Mark L. Johnson

Publication Date


Document Type



Change, as John Dewey observed, is a basic fact of human experience. We are temporal creatures, and the situations we find ourselves in, the situations that make up the fabric of our lives, are always evolving and developing. The omnipresence of change throughout all human experience thus creates a fundamental problem for law, namely, how can law preserve its integrity over time, while managing to address the newly emerging circumstances that continually arise throughout our history? If, following one extreme, we think of law as fixed, static, and univocal in its content, then law runs the risk of losing its relevance to the new conditions and problems that face us each day. However, the opposite extreme-that law is completely malleable-is equally untenable, for that would make law nothing more than a tool of those in power. Our problem, therefore, is how law can be both stable and capable of growth.

I believe that part of the answer to this foundational question is beginning to emerge from recent research in the cognitive sciences. Human law is a many-splendored creation of the human mind, that is, of human understanding and reasoning. The primary business of the cognitive sciences is to study empirically how the mind works. Therefore, cognitive science ought to give us insight into the nature of legal concepts and legal reasoning.

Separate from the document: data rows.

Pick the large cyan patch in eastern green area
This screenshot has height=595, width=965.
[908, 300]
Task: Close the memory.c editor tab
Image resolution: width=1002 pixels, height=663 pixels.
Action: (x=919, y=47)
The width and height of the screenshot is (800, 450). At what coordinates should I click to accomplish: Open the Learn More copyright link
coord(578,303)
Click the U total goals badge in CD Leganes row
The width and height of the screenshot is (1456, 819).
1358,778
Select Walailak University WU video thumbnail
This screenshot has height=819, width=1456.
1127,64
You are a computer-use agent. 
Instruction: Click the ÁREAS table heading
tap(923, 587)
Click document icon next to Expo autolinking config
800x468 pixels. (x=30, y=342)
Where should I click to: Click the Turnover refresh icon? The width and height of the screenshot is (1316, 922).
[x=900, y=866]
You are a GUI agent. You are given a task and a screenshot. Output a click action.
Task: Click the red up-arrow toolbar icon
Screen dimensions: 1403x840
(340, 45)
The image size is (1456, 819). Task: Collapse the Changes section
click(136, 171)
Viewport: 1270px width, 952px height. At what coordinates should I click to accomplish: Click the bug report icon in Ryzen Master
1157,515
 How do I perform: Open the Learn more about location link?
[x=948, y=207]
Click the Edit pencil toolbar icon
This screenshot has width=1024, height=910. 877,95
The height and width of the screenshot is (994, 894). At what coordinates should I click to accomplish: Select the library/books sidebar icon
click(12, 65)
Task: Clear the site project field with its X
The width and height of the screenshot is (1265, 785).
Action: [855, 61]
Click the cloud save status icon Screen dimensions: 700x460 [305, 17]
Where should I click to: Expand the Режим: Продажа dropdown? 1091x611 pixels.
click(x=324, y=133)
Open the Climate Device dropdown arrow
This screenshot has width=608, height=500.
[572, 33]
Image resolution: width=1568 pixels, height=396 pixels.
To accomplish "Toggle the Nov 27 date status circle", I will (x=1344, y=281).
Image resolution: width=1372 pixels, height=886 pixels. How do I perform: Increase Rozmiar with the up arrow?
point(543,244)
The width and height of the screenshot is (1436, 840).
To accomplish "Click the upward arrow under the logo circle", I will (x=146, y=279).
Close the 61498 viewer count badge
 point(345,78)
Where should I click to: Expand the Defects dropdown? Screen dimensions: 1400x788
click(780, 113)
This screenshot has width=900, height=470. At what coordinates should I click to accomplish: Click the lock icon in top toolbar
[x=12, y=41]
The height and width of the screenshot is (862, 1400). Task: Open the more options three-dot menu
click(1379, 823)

Even though the "cognitive science of law" is a very recent development, its potential for transforming legal theory is substantial. However, most people do not believe that the cognitive sciences are theoretically rich enough, and sufficiently non-reductionist in character, to do justice to the depths of legal understanding. This prejudice is based, I suspect, on the fact that people tend only to know about what I call "first-generation" cognitive science, which grew out of work in the 1950s in computer science and artificial intelligence and assumed views of meaning and thought that came straight out of early information processing psychology, analytic philosophy of mind and language, and generative linguistics. I have to admit that this type of cognitive theory has almost nothing to tell us about the nature of law because it has turned out to tell us very little about how the mind actually works.